In my original code I had this:

``````if (isupper(text[i]) == true)
{
int j = (int) text[i] % 65;
int k = (j + key) % 26;
char l = (char) k + 65;
printf("%c\n", l);
}
``````

and whenever I ran it, it skipped over this block, even though the condition was met. However, after one small modification (see below) it worked.

``````if (isupper(text[i]))
{
int j = (int) text[i] % 65;
int k = (j + key) % 26;
char l = (char) k + 65;
printf("%c", l);
}
``````

Why is this the case?

The isupper() function (and all of it's cousins) returns an int, not a bool. Depending on which function call (isalpha, isfloat, isupper, islower, etc.) is invoked, an integer that is a power of 2 will be returned when the function is supposed to return true, and will ALWAYS return 0 when returning false.

With that in mind, you need to understand exactly what those two statements mean and how an integer is interpreted as a bool.

First, remember that 0 is always interpreted as false. A non-zero integer (even a negative) is interpreted as true.

Now, going the other way, `true` is interpreted as 1 and only 1. False is always interpreted as 0.

So let's look at the two if statements.

``````if (isupper(text[i]) == true)
``````

The isupper() function happens to return 256 when true. The statement will evaluate the isupper call as 256, then will evaluate true as 1, and finally will compare 256 == 1, which is false. The problem here should now be obvious. (It's also a common mistake for new programmers. )
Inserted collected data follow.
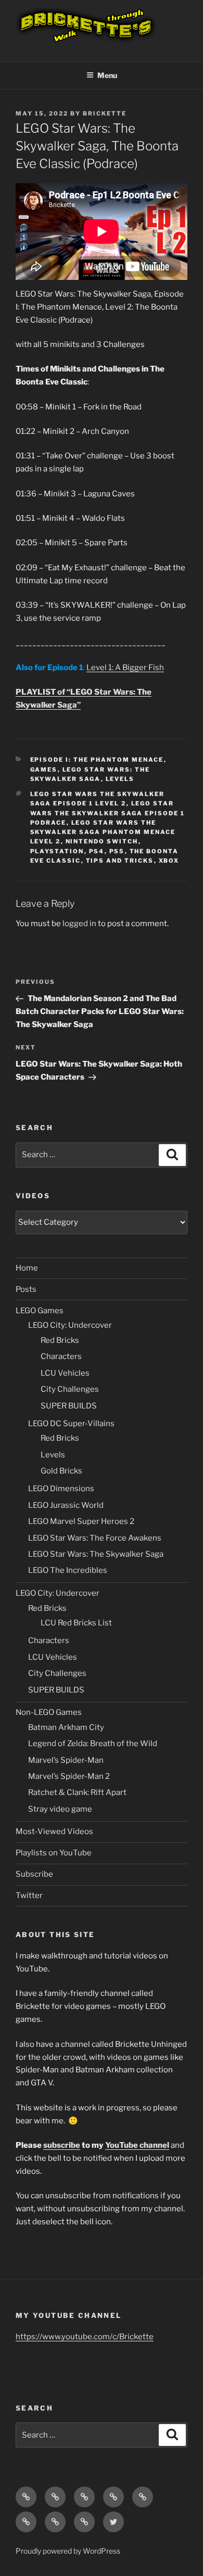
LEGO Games (40, 1310)
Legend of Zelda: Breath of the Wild (92, 1743)
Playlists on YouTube (54, 1852)
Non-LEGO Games (49, 1712)
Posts (26, 1289)
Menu (107, 75)
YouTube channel (137, 2145)
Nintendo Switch (102, 841)
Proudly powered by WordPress (68, 2550)
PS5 (117, 851)
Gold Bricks (61, 1471)
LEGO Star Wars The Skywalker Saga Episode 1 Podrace (107, 813)
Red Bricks (60, 1340)
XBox (169, 860)
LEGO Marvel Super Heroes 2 (81, 1521)
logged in (79, 923)
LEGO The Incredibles (67, 1570)
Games (44, 769)
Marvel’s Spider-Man (66, 1760)
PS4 (97, 851)
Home (27, 1268)
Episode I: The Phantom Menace (97, 759)
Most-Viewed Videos (54, 1831)
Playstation (57, 851)
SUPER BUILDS (69, 1406)
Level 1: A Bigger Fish (125, 667)
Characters (61, 1356)
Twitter (29, 1895)
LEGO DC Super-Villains (71, 1423)
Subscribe (34, 1874)
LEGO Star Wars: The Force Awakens (94, 1538)
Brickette (104, 113)
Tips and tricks (120, 860)
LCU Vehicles (65, 1373)
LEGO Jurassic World (66, 1505)
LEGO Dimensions (61, 1488)
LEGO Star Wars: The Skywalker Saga (95, 1554)
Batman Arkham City (66, 1727)
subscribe (61, 2145)
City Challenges (70, 1389)
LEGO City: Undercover (70, 1325)
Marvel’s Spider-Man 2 (69, 1776)
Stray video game (60, 1809)
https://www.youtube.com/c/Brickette (85, 2336)
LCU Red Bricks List (76, 1622)
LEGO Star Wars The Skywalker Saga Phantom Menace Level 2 (103, 832)
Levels (120, 779)
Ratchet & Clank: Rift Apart (77, 1792)
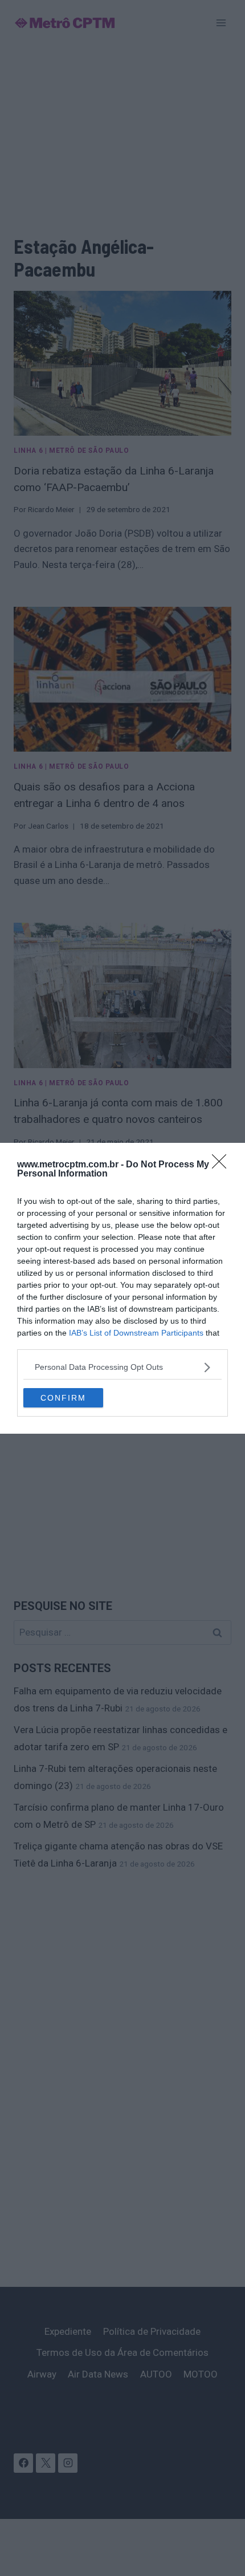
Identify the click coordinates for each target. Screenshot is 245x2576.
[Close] (223, 1165)
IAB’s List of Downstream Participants (136, 1332)
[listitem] (122, 1367)
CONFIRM (63, 1397)
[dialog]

Now look at the other version.

`````` if (isupper(text[i]))
``````

This evaluates isupper()'s result as 256. It then evaluates 256 as true or false. Since it's a non-zero int, it evaluates as true.

Now that you see what actually happens, step-by-step, does it make sense?

When using any of the functions in this family, always just use the function call and never compare to true. Also, make sure that you always understand the return values of function calls that you use.